文/劉煥明
時近年關的市場上,“市場糖”越來越多——無論棒棒糖里包裹著泡泡糖,還是巧克力外涂上抹茶粉,它們千方百計強調自己有別于其他糖,雖有絢爛而引人注目的糖紙和咬下去香酥可口的果仁,偏偏離糖本身越來越遠。
近年很多電影也是如此。
而和這些充斥著一層又一層娛樂、商業、情色的商業化電影相比,文藝電影《白兔糖》就如一枚憨憨木木的大白兔奶糖,給人那種一直想要的,放到嘴里便彌漫開來的唇齒留香的滿足感。
雖然《白兔糖》的故事情節看起來毫無任何驚艷之處,甚至在兩個孩子走失時也沒用灰暗的畫面與不安的鏡頭,但影片在細節處的精雕細琢卻讓人無限回味:給大吉做飯團的凜小大人般看著大吉吃飯團的樣子;大吉為驅散凜對夜的害怕而精心布置了夜光星星和彩兔燈;崇拜大吉的幸樹把小小的腳放進大吉大大的皮鞋里,這些含蓄而可愛的表達、清澈而隨意的描摹,勾畫出影片中人物清新且明凈的生活,而他們之間純善的付出和成全,也讓熒幕前的我們領悟到這世界因為純良才會美好。

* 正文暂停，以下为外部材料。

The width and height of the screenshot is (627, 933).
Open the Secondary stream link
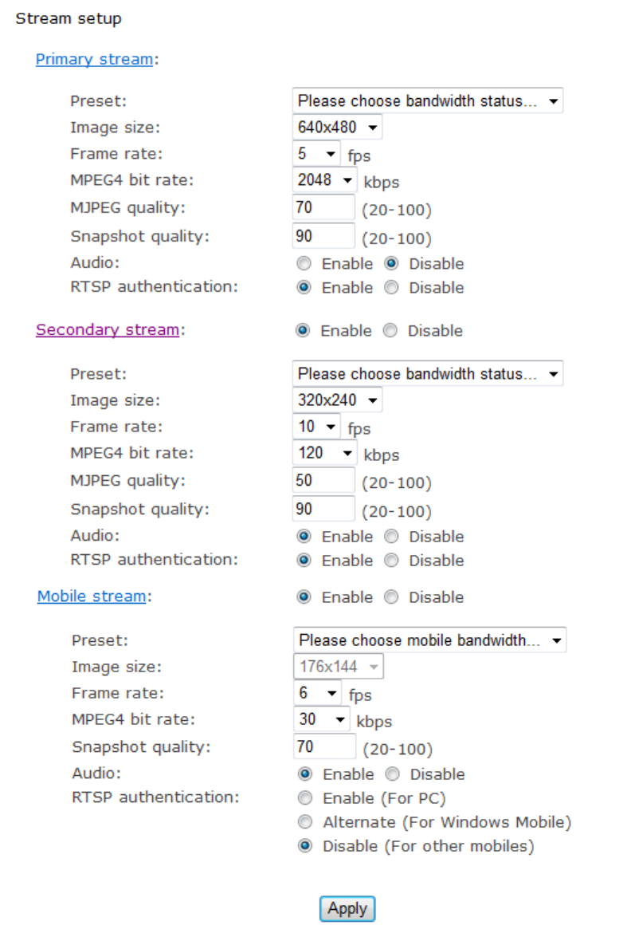pyautogui.click(x=107, y=330)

可以說《白兔糖》電影與一顆用簡單糖紙包裹濃郁香氣的大白兔奶糖帶給人的溫暖是靈犀相通的,它們讓平日里的瑣碎倏地充滿細膩的香甜,它們讓我們看到相較于工作、金錢、權利、地位,我們更應該認真對待的,是人與人之間的熱血感情。
《白兔糖》中的鹿賀凜,這個心思敏感纖細、容貌陽光可人的6歲小蘿莉,實質象征著一個小秘密,一段小情感,一種每個人心里都向往的對純粹的忠實堅守。河地大吉,他守住了鹿賀凜不敢起夜的小秘密,贏得了鹿賀凜的充分信賴之感,并最終牽起鹿賀凜的小手,帶她一起走向也許無法那么純粹的明天。
鹿賀凜與河地大吉在日子的褶皺中惺惺相惜并成為彼此心中的信仰,就像夜風中挺立的龍膽花,看著覺得有力,想著覺得溫情,然后使我們對平安無事度過的一天心存感恩,然后的然后使我們能平靜地面對即將到來的無法預知的下一天。

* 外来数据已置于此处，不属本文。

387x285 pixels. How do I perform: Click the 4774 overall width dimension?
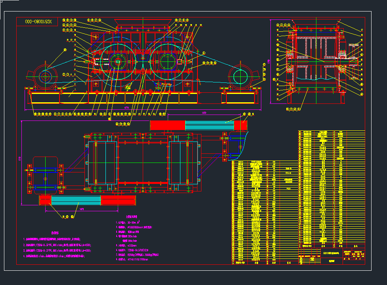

與鹿賀凜扮演者蘆田愛菜的古靈精怪相比,飾演大吉的松山健一在本片中全然沒有了在《死亡筆記》中的聰穎機警,卻很好地詮釋出大吉帶給凜的一種看似憨憨木木實則細致厚重的踏實和安全,就像每一顆大白兔奶糖,嚼在嘴里,滿口都是天然內斂的幸福感。